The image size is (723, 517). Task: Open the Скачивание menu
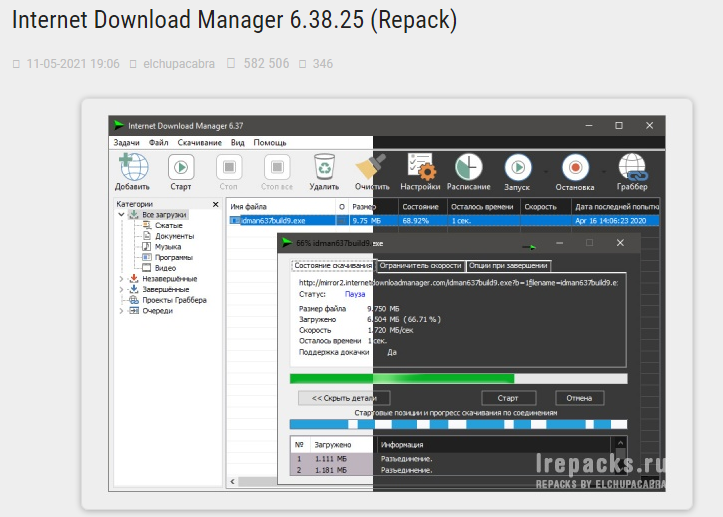(199, 143)
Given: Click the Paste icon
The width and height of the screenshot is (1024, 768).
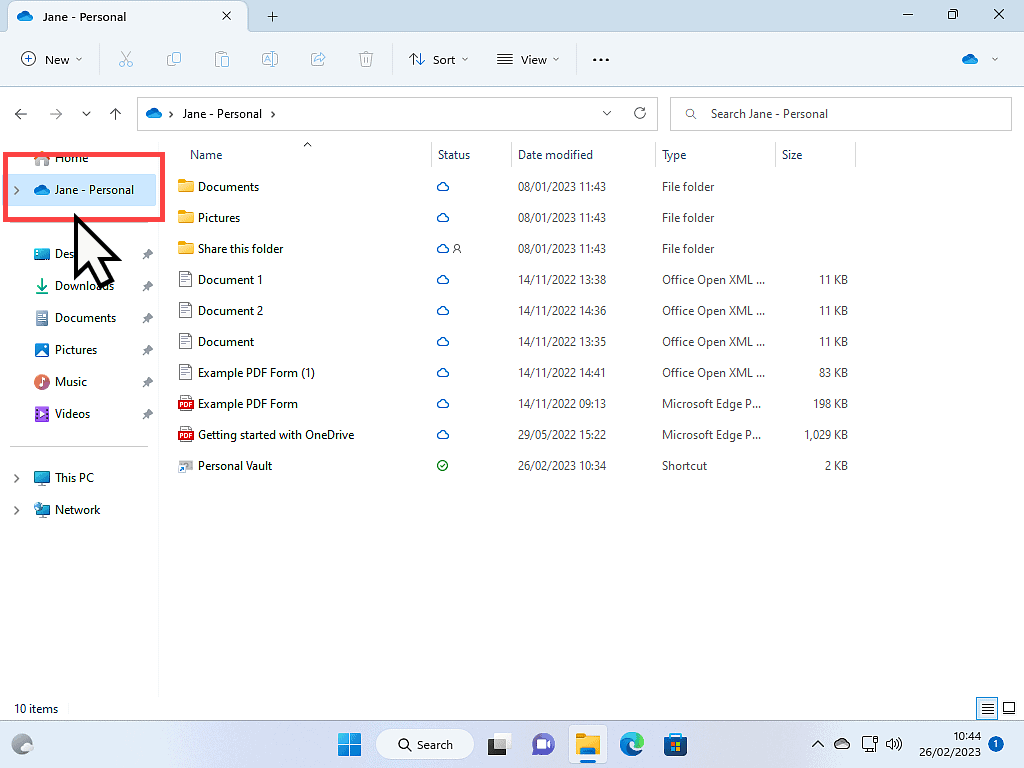Looking at the screenshot, I should coord(221,59).
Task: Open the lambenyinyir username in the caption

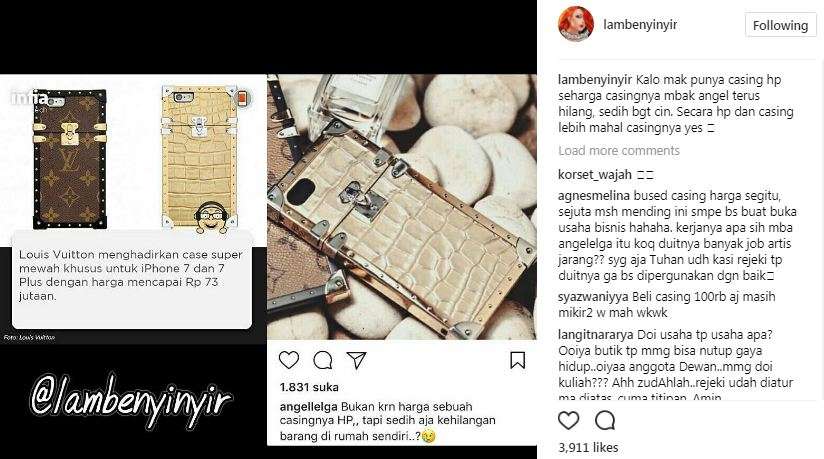Action: tap(595, 80)
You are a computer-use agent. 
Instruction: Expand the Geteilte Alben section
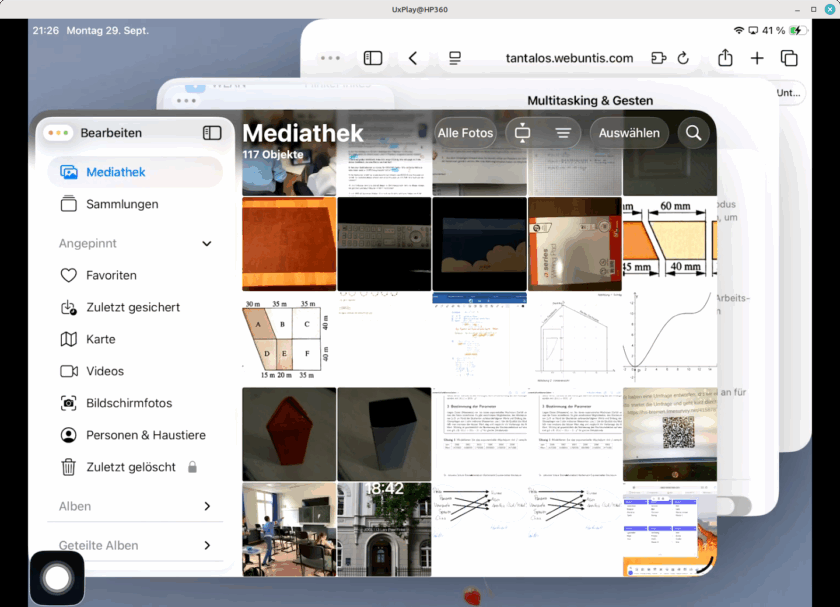[x=207, y=545]
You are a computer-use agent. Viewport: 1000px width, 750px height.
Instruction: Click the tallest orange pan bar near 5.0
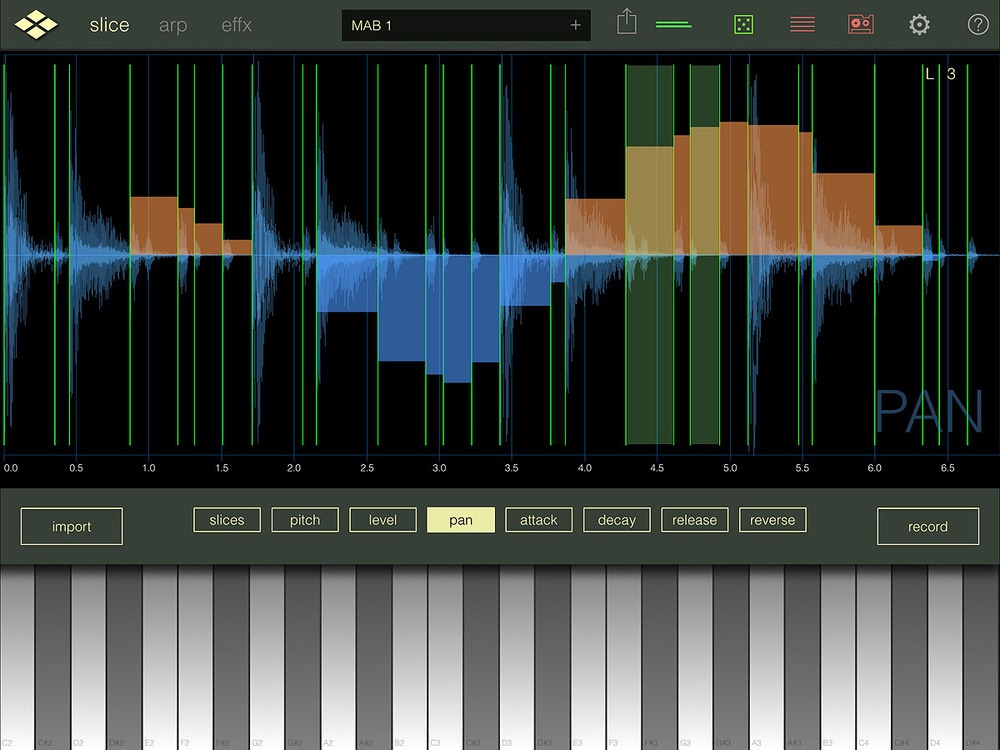(x=733, y=188)
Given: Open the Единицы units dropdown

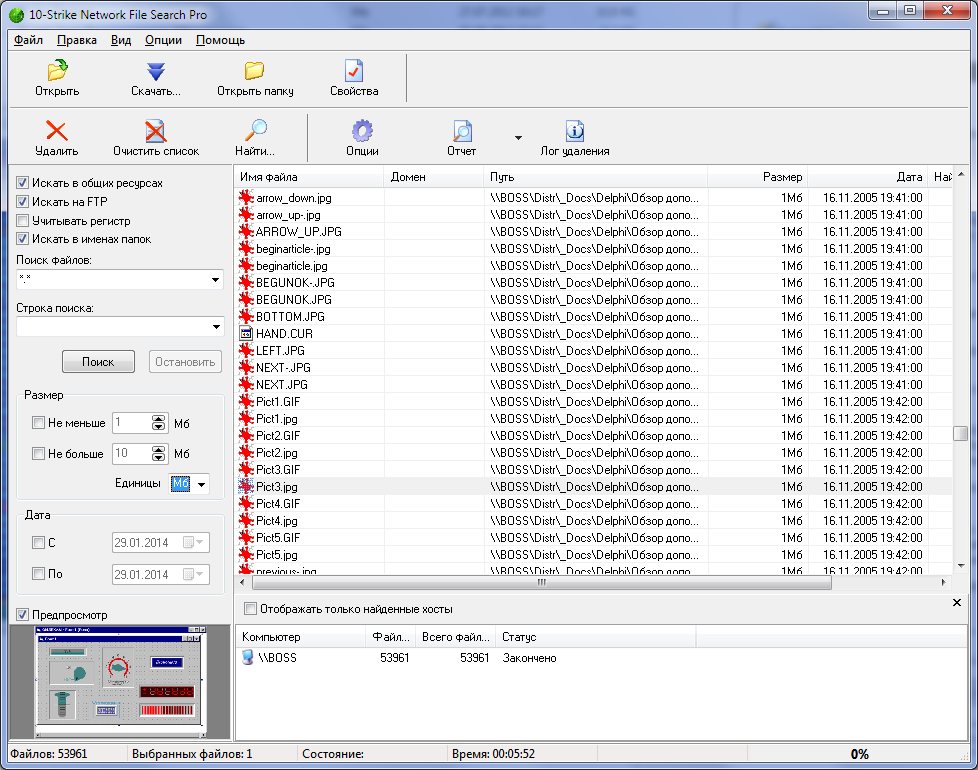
——————
| WHAT YOU NEED TO DO |
Read the entries above, then pull out the lines that include "agent".

| RESPONSE |
You are a computer-use agent. 
You are a computer-use agent. Viewport: 1000px width, 750px height.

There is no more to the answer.